* Text segment *
· · · · ·

He and his son have had that talk, and he's made it clear that becoming a grandfather right now is not something he wants to be in the cards. Still, something about it doesn't feel "quite right."

And especially since he's a single dad flying solo — his son's mom "isn’t in the picture anymore" — he's feeling very confused about what the right approach is. "I don’t know what normal is to deal with this," he wrote. "They are very into each other, and I can’t really stop them, but do they have to be here every night?"

Parents on Reddit applauded him for his empathetic approach but urged him to set boundaries.

Several commenters noticed one very important dynamic at play: the dad has established a relationship in which his son feels totally comfortable and safe being open with his dad about the more private details of his life, and that's a huge success.


"I remember 'falling in love' hard and fast at that age," one woman wrote. But even in that heady flush of romance, she shared that she never would have felt comfortable sleeping over at her beau's parents' house. "Maybe it's a good thing that your son feels so comfortable with you," she said.

But she and many others also agreed that the dad was letting his discomfort and worry turn a very simple dilemma into what feels like a giant pitfall. Because, in the end, it's just about communicating a very reasonable and basic desire for some privacy in his home.

· · · · ·

* Written problem A *
Do these statements agree with the excerpt about the single dad? Answer yes or no for each, and quote the words from the excerpt that decide it.
(i) The son's mother is still part of the household.
(ii) Parents on Reddit told the dad to set boundaries.
(iii) One commenter said she used to sleep over at her beau's parents' house.
* Written problem B *
Can you rewrite the paragraph of the excerpt about the single dad that begins "And especially since he's a single dad" more briefly, keeping its main facts?
The material after this excerpt is separate from it.

* Recorded data *
· · · · ·

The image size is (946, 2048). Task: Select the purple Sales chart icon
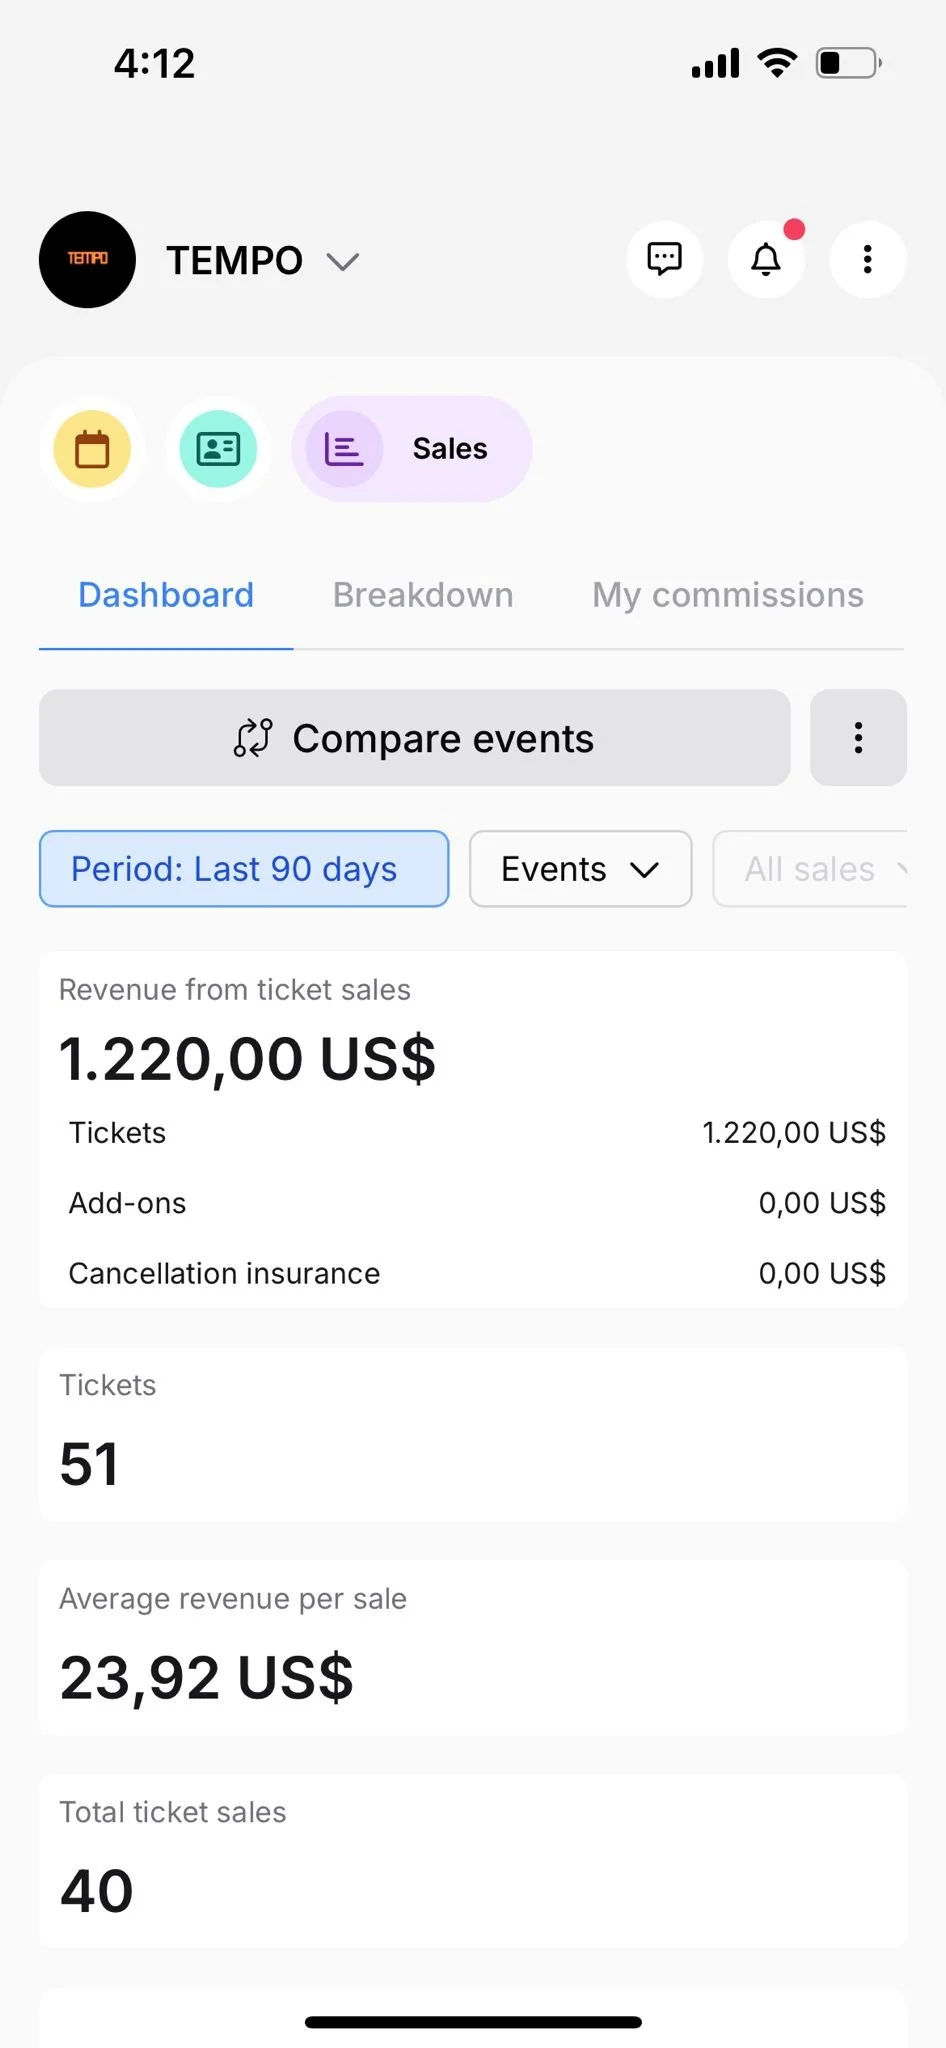coord(344,449)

· · · · ·

* Finished answer A *
(i) No: "isn’t in the picture anymore"
(ii) Yes: "urged him to set boundaries"
(iii) No: "she never would have felt comfortable sleeping over at her beau's parents' house"

* Finished answer B *
As a single father whose son's mother is no longer around, he is unsure how to handle the situation. He says he doesn't know what's normal. The couple are very into each other and he can't really stop them, but he asks whether they need to be there every night.